いつからカップルが愛を囁くようなバーになったんだ?」

入り口を掃除していたポンサックをつかまえると奥のカウンターを指差して呟いた。

そこには、カウンターに腰掛ける晶とその横に寄り添うように立つ憂夜の姿。

一見いつもと同じだが、その距離が異様に近い。
しかも、晶が憂夜に何か話しかけているが、憂夜の耳元で囁くように話しをしている。
憂夜の方も晶が話そうとすると晶の方へ顔を近づけて話を聞いている。
時折、微笑みあう姿はまさに恋人同士である。

「エ〜ト、店長カゼヒイタネ。
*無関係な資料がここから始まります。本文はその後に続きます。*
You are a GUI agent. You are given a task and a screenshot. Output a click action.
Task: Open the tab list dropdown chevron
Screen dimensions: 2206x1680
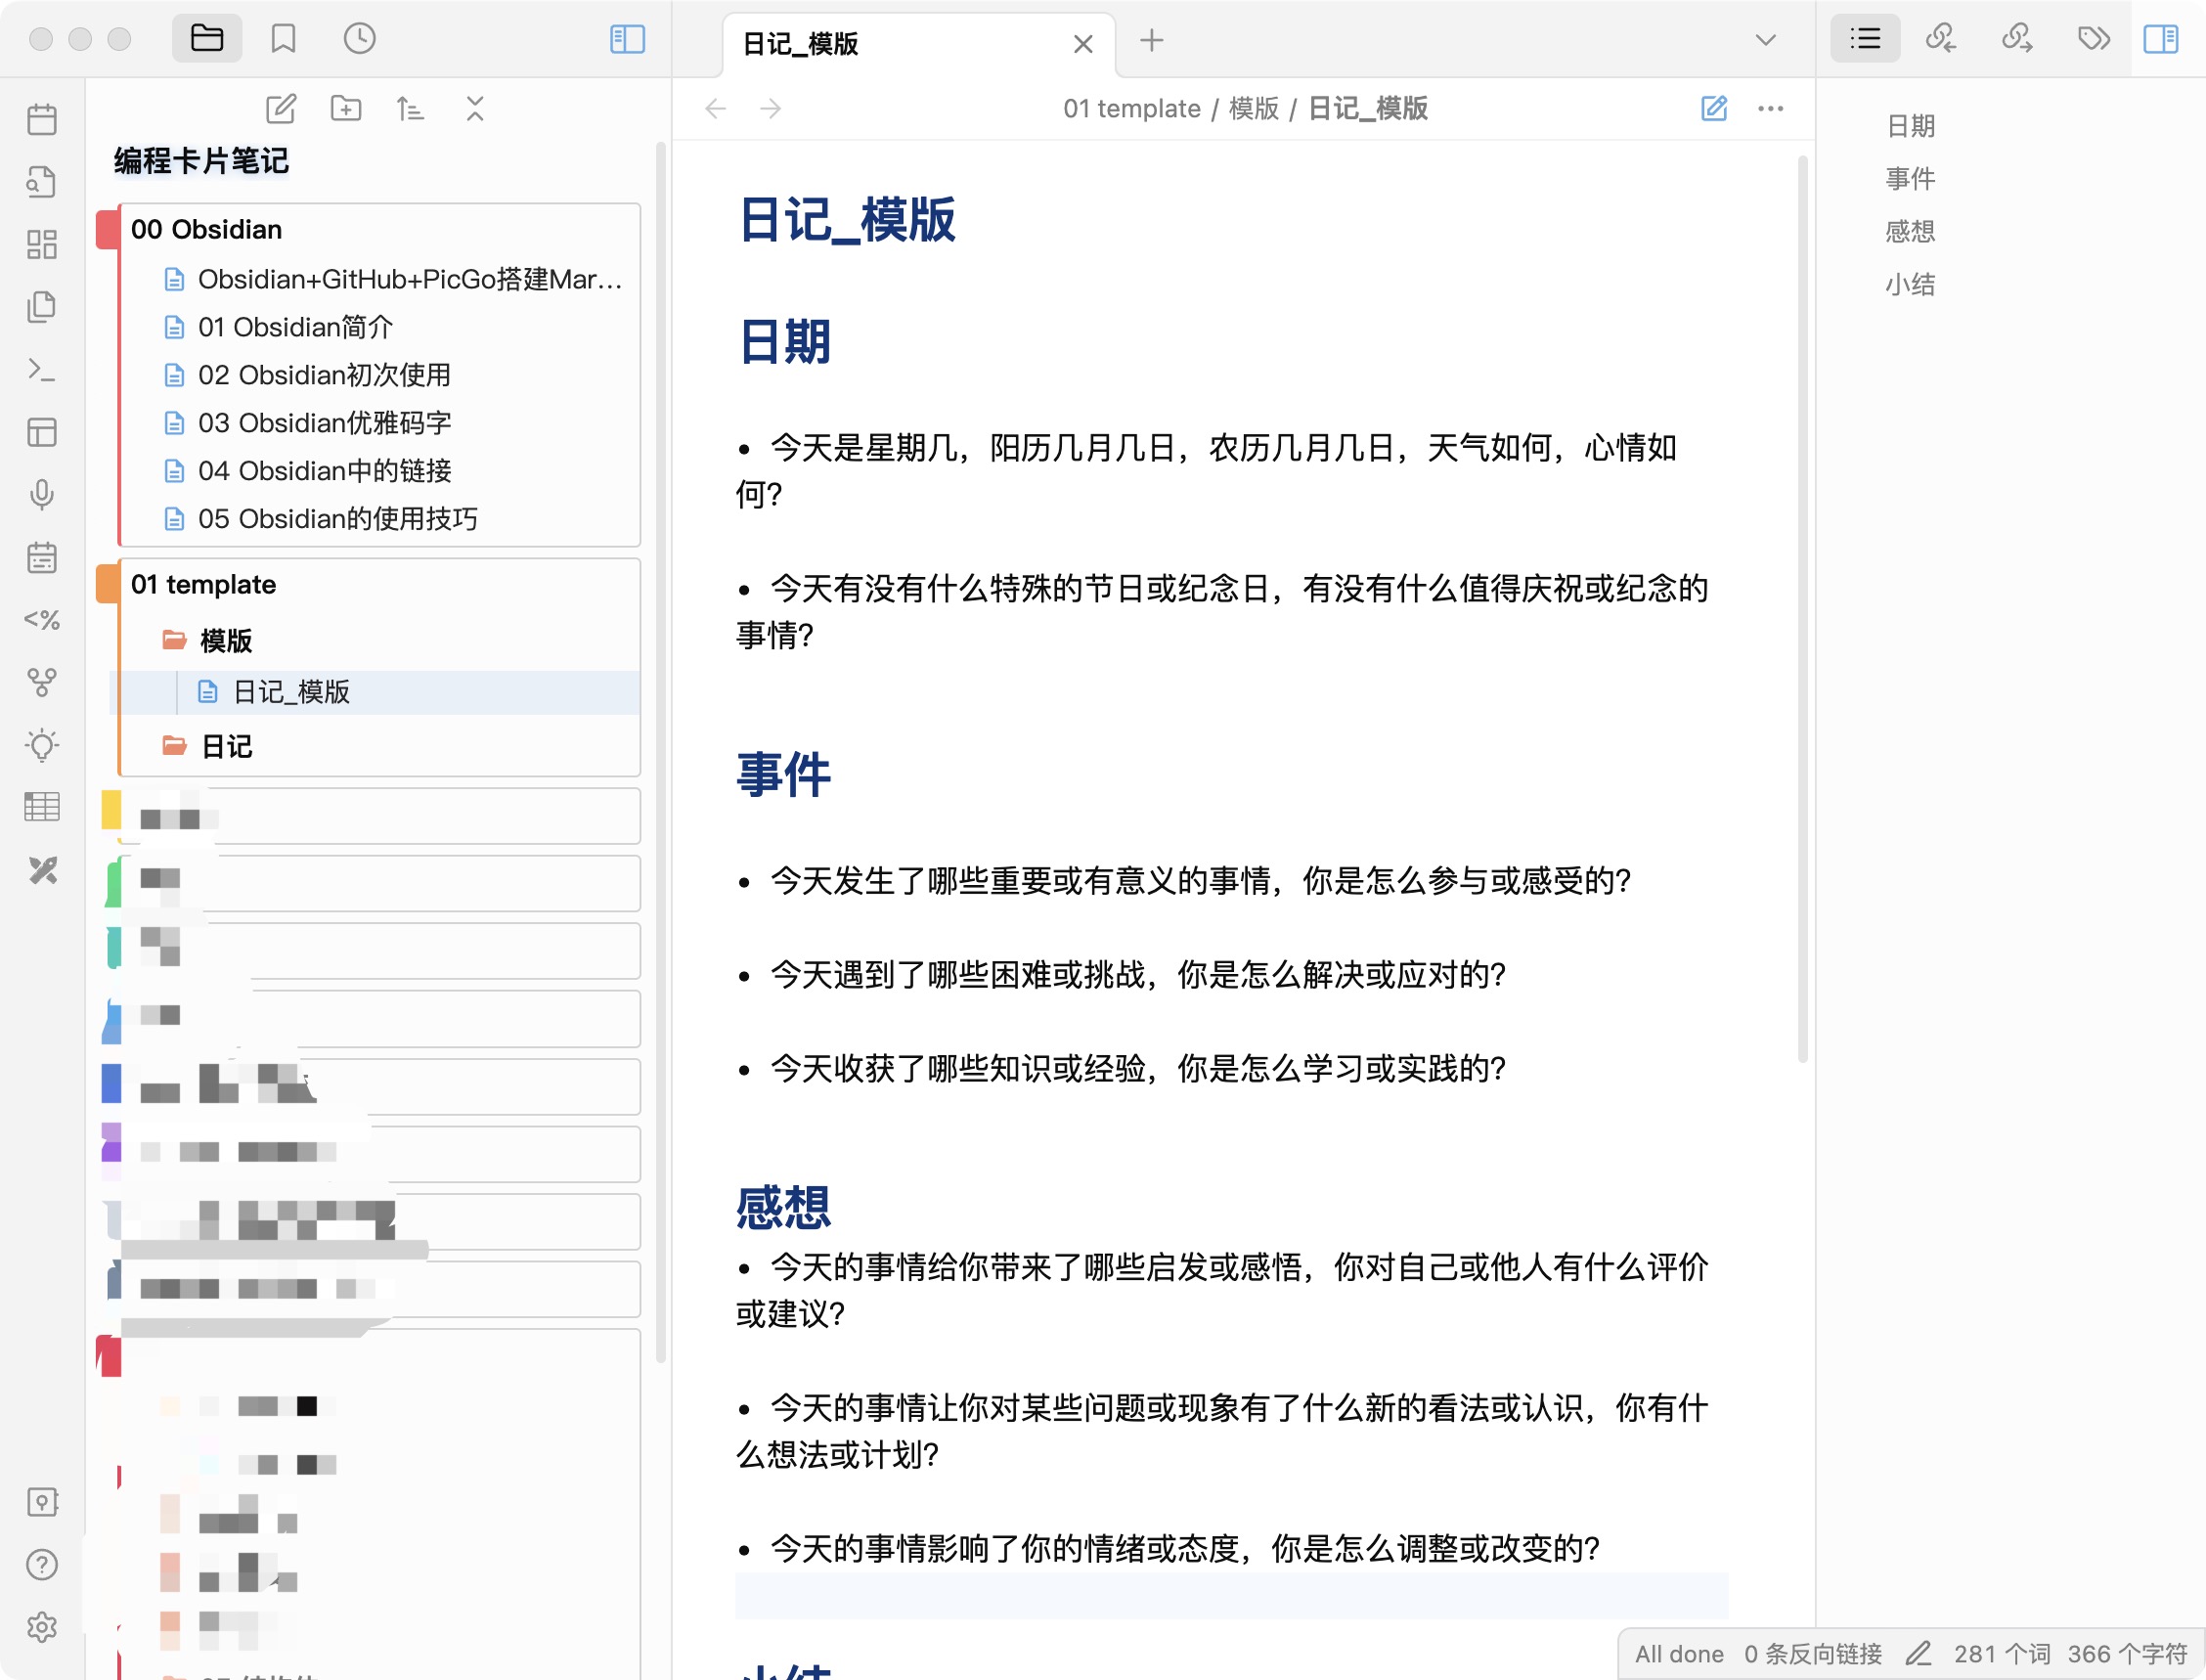1765,40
」
「風邪とあのいちゃつきぶりに何の関係があんだ?」
塩谷が問いただしたところでジョン太が近づいてきて、
「何か、のどにきたらしいっすよ。
声が出ね〜って辛そうでした。」
と答えた。
「ほぅ〜風邪ねぇ…」
納得のいくような、いかないような気分で返事をしたときだった。

憂夜が晶に何か話しかけた。
それは、特別なことではない。
ただ、晶の耳元へ顔を寄せ甘く微笑みながら囁く姿を見た瞬間、塩谷は一つの疑問を口にした。